Problema 1:
Responda com base no trecho selecionado:
(a) Em que data o Boosco Deleitoso foi impresso?
(b) Segundo Bingemer, onde está presente o conteúdo da experiência mística?
(c) De qual obra, e de que autor, o Boosco Deleitoso transcreve boa parte?

Por fim, a experiência estética e a experiência mística, por serem resultados de sensações e afetos, tendem a uma realidade que muitos teóricos da mística e teólogos já vinham antecipando em seus estudos: o caráter efêmero da experiência. Não é possível consolidarmos planos teóricos que elucidem o tema da experiência estética e mística, pois não há significação fixa para isto: cada indivíduo vive particularmente a experiência; o que nos cabe na literatura, em relação à experiência estética, é “descobrir princípios ativos em artefatos e entregar-se a eles de modo afetivo e cultural – render-se a eles e apontar na direção deles”8 ; e em relação à experiência mística, Bingemer (2013, p. 300-301) afirma que o seu conteúdo está presente no testemunho dos místicos, ou seja, é lendo o testemunho místico que se lê a revelação de Deus. Portanto, neste trabalho, a partir de agora, queremos nos debruçar sobre o efeito de presença no Boosco Deleitoso, obra medieval de cunho místico, e na obra de Cecília Meireles.

A experiência mística em O Boosco Deleitoso

O Boosco Deleitoso é uma obra da literatura portuguesa de cunho místico. Há poucas informações sobre ele; sabe-se que foi impresso precisamente no dia 24 de maio do ano de 1515 por Hermão de Campos (BOOSCO DELEITOSO, 1950, p. 344), a pedido da rainha Eleonor, esposa do rei D. João II de Portugal (BOOSCO DELEITOSO, 1950, p. 1). Contudo, vários estudiosos da literatura portuguesa e filólogos são unânimes em afirmar que a sua redação pode ser situável entre fins do século XIV e início do XV (PINTO-CORREA, 1999, p. 17).

Há, ainda, a questão da autoria, caso bastante discutido quando se trata de algumas produções artísticas ou intelectuais na Idade Média. Neste caso, é preciso considerar que originalidade na Idade Média consistia em repetir modelos já preestabelecidos e consagrados; tal reprodução na contemporaneidade condenaria a obra por plágio. Além de não conhecermos o autor da referida obra, este transcreve boa parte do livro De vita solitária, de Francesco Petrarca, compondo mais da metade do texto português com traduções livres do referido texto humanista. Os quinze capítulos iniciais, como também do capítulo cento e dezoito até o cento e cinquenta e três, é de autoria portuguesa; o entremeio disto, portanto, é escrito a partir da obra italiana citada, numa tradução livre.

Material fornecido:
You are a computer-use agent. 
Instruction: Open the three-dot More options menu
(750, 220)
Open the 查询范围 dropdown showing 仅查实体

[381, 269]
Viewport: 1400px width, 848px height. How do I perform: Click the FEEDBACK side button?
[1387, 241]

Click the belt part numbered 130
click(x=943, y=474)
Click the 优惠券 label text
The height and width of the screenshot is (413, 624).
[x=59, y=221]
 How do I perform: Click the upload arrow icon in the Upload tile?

Problema 2:
Por favor, atualize na listagem a parte que começa na linha que contém "Open the 查询范围 dropdown showing 仅查实体" e termina na linha que contém "[1387, 241]", trocando "side button" por "floating button" e deixando todo o resto igual. Apresente somente essas linhas.

Resposta completa 1:
(a) Em 24 de maio de 1515.
(b) No testemunho dos místicos.
(c) De De vita solitária, de Francesco Petrarca.

Resposta completa 2:
Open the 查询范围 dropdown showing 仅查实体

[381, 269]
Viewport: 1400px width, 848px height. How do I perform: Click the FEEDBACK floating button?
[1387, 241]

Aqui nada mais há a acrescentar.